Canadian Inuk artist (1930–2016)

Victoria Mamnguqsualuk (sometimes Mamnguksualuk) (Inuktitut syllabics: ᕕᐃᑎᕋᐊ ᒪᒍᓯᐊᓗ) (1930-2016) was one of the best-known Canadian Inuit artists of her generation.

== Early life ==
Born near Garry Lake, Mamnguqsualuk had a nomadic youth until her thirties, when, in 1963, to avoid starvation, her family moved to Baker Lake.

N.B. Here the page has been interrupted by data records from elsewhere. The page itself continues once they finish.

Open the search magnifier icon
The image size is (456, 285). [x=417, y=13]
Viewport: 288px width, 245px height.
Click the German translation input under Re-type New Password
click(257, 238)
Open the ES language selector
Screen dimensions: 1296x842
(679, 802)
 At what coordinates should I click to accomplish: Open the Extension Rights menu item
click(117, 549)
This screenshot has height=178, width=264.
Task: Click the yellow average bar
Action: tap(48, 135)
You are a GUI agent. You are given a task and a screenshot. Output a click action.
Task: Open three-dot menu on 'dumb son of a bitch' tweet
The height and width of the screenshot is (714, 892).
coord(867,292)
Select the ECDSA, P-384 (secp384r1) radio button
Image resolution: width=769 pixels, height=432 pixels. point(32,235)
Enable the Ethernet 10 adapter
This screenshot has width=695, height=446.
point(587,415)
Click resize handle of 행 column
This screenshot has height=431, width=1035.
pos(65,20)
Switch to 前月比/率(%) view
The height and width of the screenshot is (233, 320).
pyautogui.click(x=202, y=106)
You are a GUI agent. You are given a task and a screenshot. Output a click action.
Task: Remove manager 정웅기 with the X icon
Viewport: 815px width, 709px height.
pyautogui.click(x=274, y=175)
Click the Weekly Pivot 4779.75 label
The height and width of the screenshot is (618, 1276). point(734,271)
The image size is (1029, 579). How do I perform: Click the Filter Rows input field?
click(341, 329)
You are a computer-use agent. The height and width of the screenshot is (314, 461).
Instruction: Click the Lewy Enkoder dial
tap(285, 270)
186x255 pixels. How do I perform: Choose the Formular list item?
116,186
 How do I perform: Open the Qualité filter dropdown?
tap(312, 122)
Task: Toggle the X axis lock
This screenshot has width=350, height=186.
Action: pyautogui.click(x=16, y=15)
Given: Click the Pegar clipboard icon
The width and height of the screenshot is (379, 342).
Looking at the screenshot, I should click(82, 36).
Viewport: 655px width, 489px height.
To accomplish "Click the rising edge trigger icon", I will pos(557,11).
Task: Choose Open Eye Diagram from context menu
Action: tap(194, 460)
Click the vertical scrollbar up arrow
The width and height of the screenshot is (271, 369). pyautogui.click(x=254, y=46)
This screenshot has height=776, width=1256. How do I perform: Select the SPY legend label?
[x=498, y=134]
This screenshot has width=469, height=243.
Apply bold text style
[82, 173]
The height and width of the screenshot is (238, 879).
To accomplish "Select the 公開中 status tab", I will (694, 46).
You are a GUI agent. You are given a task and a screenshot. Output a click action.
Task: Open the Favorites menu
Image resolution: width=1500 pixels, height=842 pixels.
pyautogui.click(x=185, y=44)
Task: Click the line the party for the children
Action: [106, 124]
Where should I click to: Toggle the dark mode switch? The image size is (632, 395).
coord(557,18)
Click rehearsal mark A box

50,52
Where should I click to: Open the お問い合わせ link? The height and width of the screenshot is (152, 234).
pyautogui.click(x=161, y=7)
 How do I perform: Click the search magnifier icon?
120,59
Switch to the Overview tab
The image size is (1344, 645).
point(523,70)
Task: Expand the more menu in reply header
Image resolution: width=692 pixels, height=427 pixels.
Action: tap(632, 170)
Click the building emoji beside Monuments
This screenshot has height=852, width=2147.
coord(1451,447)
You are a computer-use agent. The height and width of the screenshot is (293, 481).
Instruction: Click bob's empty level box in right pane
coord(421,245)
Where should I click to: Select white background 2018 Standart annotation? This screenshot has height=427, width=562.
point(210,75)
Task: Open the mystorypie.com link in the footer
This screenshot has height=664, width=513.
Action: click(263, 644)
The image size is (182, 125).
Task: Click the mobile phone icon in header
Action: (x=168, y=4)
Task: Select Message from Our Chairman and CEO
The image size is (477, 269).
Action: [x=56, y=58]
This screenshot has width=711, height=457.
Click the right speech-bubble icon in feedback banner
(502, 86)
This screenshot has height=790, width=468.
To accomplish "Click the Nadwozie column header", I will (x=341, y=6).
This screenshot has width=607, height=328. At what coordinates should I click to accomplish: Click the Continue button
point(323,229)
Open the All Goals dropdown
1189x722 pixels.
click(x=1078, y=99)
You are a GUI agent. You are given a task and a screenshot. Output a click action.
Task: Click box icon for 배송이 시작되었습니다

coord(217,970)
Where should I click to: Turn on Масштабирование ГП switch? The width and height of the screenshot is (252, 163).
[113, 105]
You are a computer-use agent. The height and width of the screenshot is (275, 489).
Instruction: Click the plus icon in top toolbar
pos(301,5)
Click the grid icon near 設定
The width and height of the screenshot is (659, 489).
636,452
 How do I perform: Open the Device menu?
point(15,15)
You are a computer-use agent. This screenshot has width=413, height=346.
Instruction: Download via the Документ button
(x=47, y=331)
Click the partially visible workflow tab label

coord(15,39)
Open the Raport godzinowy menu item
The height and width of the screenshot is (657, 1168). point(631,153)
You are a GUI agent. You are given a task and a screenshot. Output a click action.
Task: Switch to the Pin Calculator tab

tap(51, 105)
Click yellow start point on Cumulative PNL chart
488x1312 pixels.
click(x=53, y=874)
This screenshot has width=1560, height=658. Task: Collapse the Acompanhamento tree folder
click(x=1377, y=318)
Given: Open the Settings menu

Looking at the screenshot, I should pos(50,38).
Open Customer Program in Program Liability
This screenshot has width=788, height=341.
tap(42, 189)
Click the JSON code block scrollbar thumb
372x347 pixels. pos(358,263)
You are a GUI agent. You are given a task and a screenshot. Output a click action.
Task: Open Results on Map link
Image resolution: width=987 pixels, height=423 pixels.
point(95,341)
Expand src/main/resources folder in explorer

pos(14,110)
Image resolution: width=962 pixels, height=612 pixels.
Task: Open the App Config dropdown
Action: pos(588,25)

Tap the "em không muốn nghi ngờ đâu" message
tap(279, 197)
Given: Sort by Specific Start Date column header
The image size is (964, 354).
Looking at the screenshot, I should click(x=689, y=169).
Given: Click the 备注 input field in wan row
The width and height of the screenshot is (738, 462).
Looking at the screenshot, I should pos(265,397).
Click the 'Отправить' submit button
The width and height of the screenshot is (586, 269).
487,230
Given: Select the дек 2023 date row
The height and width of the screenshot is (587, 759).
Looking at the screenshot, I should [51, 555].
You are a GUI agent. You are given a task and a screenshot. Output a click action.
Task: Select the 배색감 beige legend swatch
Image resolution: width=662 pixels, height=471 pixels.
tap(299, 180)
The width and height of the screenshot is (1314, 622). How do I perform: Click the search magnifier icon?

Mamnguqsualuk is one of noted Inuk artist Jessie Oonark's eight artistically gifted children; among her siblings are the artists Nancy Pukingrnak, Josiah Nuilaalik, Janet Kigusiuq, Mary Yuusipik Singaqti, Miriam Nanurluk, and William Noah. Her husband, Samson Kayuryuk, and son, Paul Aglakuaq Kayuryuk, are also artists. Her granddaughter, Gayle Uyagaqi Kabloona is also an artist.

== Work ==
She is best known for her silkscreen and stencil, prints, but has worked in sculpture, drawings, and fabrics as well. Mamnguqsualuk's bold depictions of Inuit myth have been widely praised. Like her mother, she moves easily between the realms of graphic arts and textiles. Eight of her prints were part of the first print edition from Baker Lake, in 1970, and her pieces have appeared in many collections since then. Her work is informed by some of the stylistic tropes of European art. In her painting Shaman Caribou, Mamnguqsualuk has created a complex composition that illustrates many aspects of the Inuit Shaman's world.

==Collections==
Mamnguqsualuk's work is in the collections of:
- the Winnipeg Art Gallery,
- the Canadian Museum of Civilization,
- the Macdonald Stewart Art Centre,
- the McMichael Collection,
- the National Gallery of Canada, and
- the Glenbow Museum.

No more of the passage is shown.